A record high with record weakness
Key points:
- Last week, the Nasdaq 100 closed at a record high, with fewer than half of its stocks above their 50-day moving average
- It was the weakest reading in 40 years, and far below a typical record-setting day in that index
- The Nasdaq 100 and S&P 500 tended to show consistently weak short-term returns after poor internal participation
Where are the uptrends at?
Stick around for a little while in this business, and you'll see something you've never seen before. Stick around for a while longer, and you'll see something nobody has seen before.
Like now.
For the first time since its inception, the Nasdaq 100 (NDX) closed at a record high with less than 48% of its members trading above their 50-day moving average. Over the past 40 years, an average of 76% of the index members were above their 50-day average when the NDX reached a new high.

The distribution of readings shows just how isolated last week's readings were compared to all other days when the index closed at a record high. Out of 751 days when the NDX set a record, only 6 days recorded less than 50% of members above their 50-day average. Two of those days occurred at the end of last week.

Only two other unique periods have seen the NDX close at a record high, with fewer than half its member stocks trading above their 50-day average. The first was in July 1986, which essentially marked the peak for that move. We have high confidence in the past 20 years of data, medium confidence in the decade before that, and low confidence in the years before that.

The other occurred in June 1998, which saw the NDX soar over the next few weeks, before more than erasing those gains in the following month or so.

Generally weak conditions
We have to relax the parameters with so few precedents upon which to rely.
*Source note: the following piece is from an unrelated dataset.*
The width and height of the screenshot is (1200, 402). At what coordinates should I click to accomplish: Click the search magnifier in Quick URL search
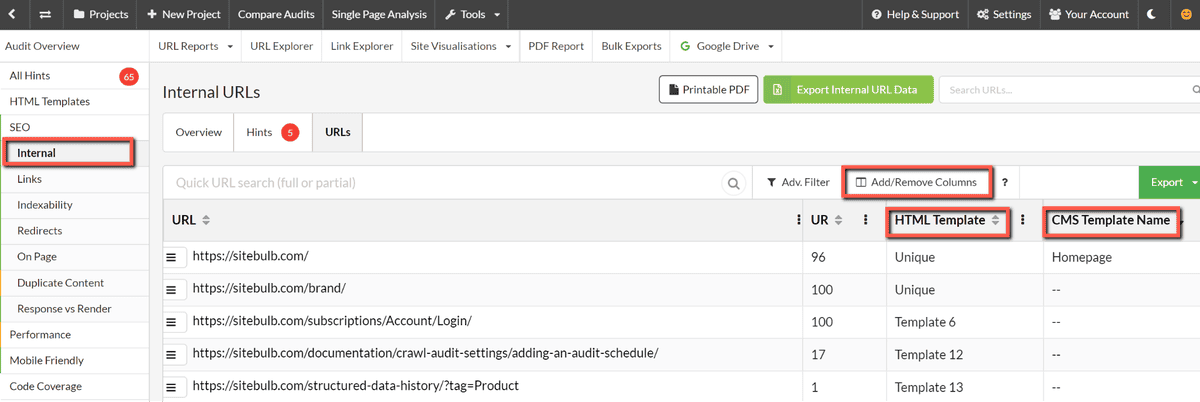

To balance a larger sample while trying to maintain the context of internally weak participation, we'll look for times when the NDX reached a record high with less than 60% of members above their 50-day average and the index's McClellan Oscillator was below zero.

These were not great signs for big tech stocks on a short-term basis. The table below shows all the dates when these conditions existed, so there is some overlap in the results. However, sometimes it's helpful to see when clusters exist, such as in 2024. There was a heavy drag on returns up to three weeks later.

Investors vs. traders
The weakness in big tech was an even larger drag on the broader S&P 500 index. Even a few weeks later, the unusually poor participation in the NDX dragged on the S&P's returns.

Of more concern to investors rather than traders, the weakness in the NDX tended to persist for a while, with poor returns up to a few months later. There were exceptions, with the signals in 1999 preceding the blow-off peak that took months to unfold, and 2016, which quickly righted itself and suffered no ill effects.

The S&P shrugged off the weak readings even better than the NDX, with a 75% win rate over the next several months. For the broader market, the weak participation in the NDX tended to have only very short-term consequences.

What the research tells us...
Every once in a while, indices can shrug off poor participation among their member stocks. That is not the base case, however. The typical response is that a top-heavy index will struggle after being driven by outstanding performance in relatively few stocks. The time frame can be inconsistent, which is frustrating.
Most often, if there's going to be weakness, it occurs immediately. Sometimes, like in early June 2024, buyers push ahead anyway, and the weakness gets pushed back. At those times, the early gains typically get wiped out during a subsequent pullback. Regardless, conditions like we witnessed at the end of last week are relatively dangerous for short- to intermediate-term positions, especially in top-heavy indices like the Nasdaq 100 and capitalization-weighted S&P 500.